Letting out tears in yoga seems to be my thing. Especially now that I practice alone. Especially the hip openers. Especially with the death of so many of my old patterns and ways of being.
I used to think there was something wrong with me for all the tears. Get it together. What is wrong with you??? Etc. Etc. Self-blame. Self-criticism. A massive lack of patience and grace for myself.
If you consider that we eat lots of food every day and drink liquids, and then our bodies excrete what isn’t needed, wouldn’t it be really logical to apply that equation to emotion?
I am “eating” a lot of emotion during the day. Mine, mass consciousness, media outlets, other people.
I am “drinking” in the experiences of the people I love.
I cannot hold all of that emotion. The brain is a better processor than storage unit. And so, what is meant for me will stay. And what is not meant for me will be excreted. Because it isn’t needed.

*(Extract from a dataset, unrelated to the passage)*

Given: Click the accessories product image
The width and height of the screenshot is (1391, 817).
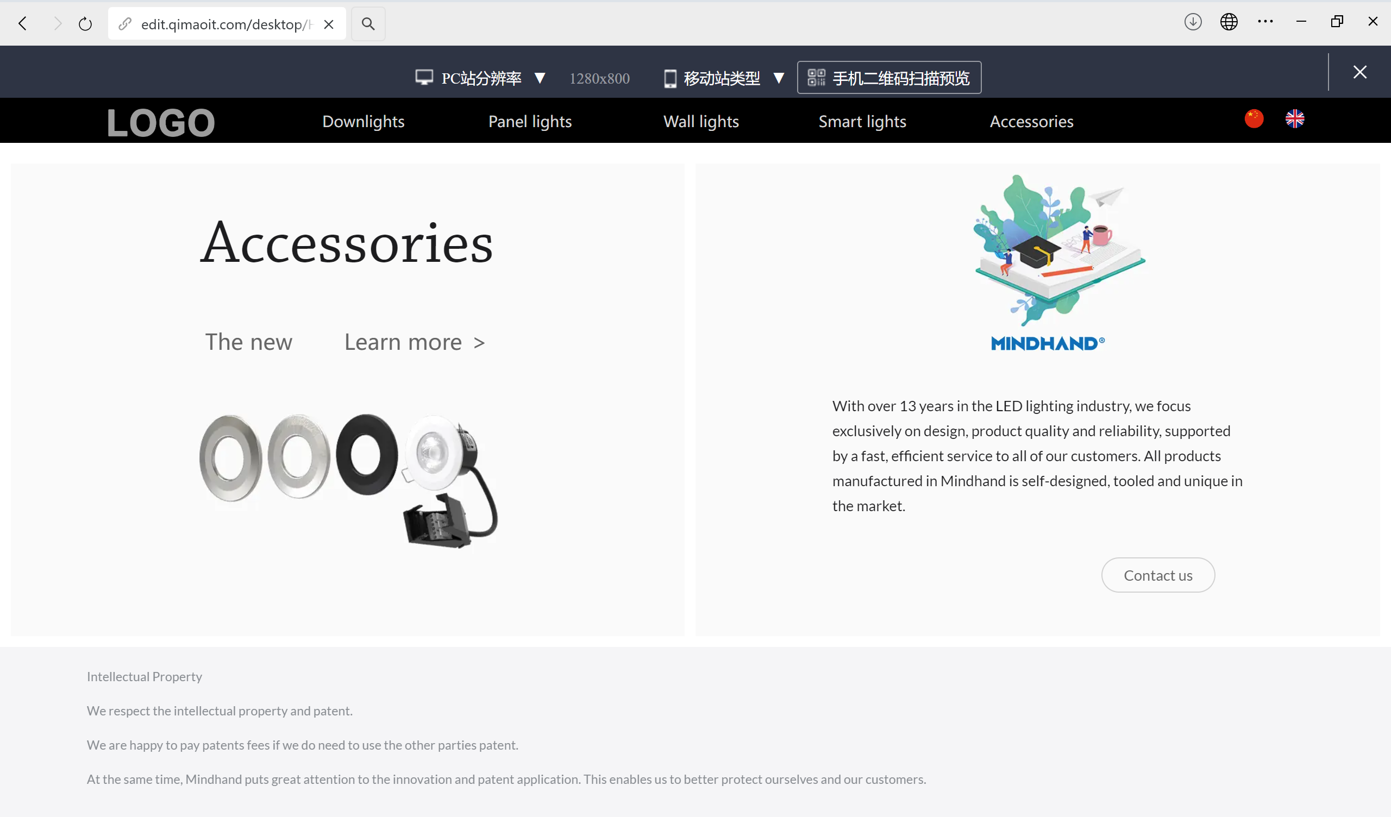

Tears. Grunts. Fists punching pillows. Sighs. A sobbing pigeon pose face down on the ground. I just let them out. I don’t hold on. And i don’t judge or blame or hurry myself through it.
Holding space for me has been one of the best lessons of my life.
There is a lesson in everything. We are teachers and learners to the very core. And some learning is cumulative. It grows. It unfolds. There are steps back and leaps forward. We consume consume consume and then… excretion. Wow! I have never said excretion so many times in my life. But it feels appropriate. It’s time to let shit go. It’s the most natural thing to do.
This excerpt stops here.